Local and state transportation officials advanced the cause for adding 26 miles of toll roads along Interstate 77 at a Friday luncheon sponsored by the Charlotte Chamber. Some 50 attendees came to the event, dubbed “Toll Lanes on Charlotte Highways: What Does That Mean For Me?” to hear Tim Gibbs of the Charlotte Department of Transportation; Scott Cole of the N.C. Department of Transportation; Ned Curran, chair of the N.C. Board of Transportation and president and CEO of Bissell; and David Ungemah of Parsons Brinckerhoff engineering and design firm.

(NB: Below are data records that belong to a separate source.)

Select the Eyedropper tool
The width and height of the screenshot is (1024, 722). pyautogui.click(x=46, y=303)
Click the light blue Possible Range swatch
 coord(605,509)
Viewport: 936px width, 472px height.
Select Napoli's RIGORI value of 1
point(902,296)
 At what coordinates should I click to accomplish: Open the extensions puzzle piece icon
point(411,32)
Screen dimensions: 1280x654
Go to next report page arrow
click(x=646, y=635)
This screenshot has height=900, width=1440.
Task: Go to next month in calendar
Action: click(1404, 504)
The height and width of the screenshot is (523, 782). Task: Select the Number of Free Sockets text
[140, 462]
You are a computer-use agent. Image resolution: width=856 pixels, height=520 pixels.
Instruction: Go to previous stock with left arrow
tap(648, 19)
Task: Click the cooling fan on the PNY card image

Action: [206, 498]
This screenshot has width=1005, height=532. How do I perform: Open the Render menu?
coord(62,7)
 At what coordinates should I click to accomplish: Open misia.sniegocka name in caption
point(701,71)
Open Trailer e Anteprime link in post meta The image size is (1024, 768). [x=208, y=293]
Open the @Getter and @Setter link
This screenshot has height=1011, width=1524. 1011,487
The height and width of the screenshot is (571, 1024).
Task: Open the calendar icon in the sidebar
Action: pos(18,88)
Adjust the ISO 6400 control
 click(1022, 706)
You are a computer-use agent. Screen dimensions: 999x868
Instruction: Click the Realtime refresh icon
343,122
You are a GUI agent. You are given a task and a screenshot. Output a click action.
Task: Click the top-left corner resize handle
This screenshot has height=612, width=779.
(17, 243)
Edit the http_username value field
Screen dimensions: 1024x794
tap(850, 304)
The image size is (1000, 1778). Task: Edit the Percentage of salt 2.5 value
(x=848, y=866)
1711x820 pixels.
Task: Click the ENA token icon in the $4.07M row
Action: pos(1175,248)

Topics ranged from explanations on the causes of traffic (finite routes and lanes faced with surging demand) to ways of regulating the flow of highway traffic (queuing cars at ramp entrances; installing high-occupancy lanes; rationing the days each car is permitted to drive on a highway; and a pricing system for access). Curran spoke about the severe shortage in funding for infrastructure projects – on both the state and federal level – that has led to public-private partnerships such as the one the N.C. DOT has with I-77 Mobility Partners to build the managed lanes.
“We have to find things to fill the substantial (budget) gaps,” he said. “Managed lanes is one of the solutions.” Curran said the project has required “extensive planning” over the years and cannot be stopped now.
The proposed $648 million project has no shortage of opponents. Consumer groups, as well as state and local officials, have criticized the plan and called for the N.C. DOT to terminate its 50-year agreement with I-77 Mobility Partners, a subsidiary of Spanish company Cintra. Many have called the toll lanes elitist, while others have criticized provisions in the contract that require taxpayers to compensate I-77 Mobility Partners for lost revenue stemming from any improvements, including the addition of general purpose lanes, on the corridor between Brookshire Freeway and Exit 36.
The department contends that dropping the deal would cost more than $100 million in damages and the loss of $145 million in state transportation funds.
Asked how much the managed lanes would cost, the panelists said pricing would be “very small” during light traffic, with costs going up as congestion along the general lanes increases. Ungemah said that a 10-mile trip would cost between $2 and $4 during light traffic, a figure that would rise to between $12 and $14 during the “absolute worst congestion.”
The N.C. DOT says the project will offer options to drivers maneuvering the clogged interstate, while “bringing in millions of dollars to the region in jobs and economic development.”
The entire 26-mile project is slated for completion in 2018.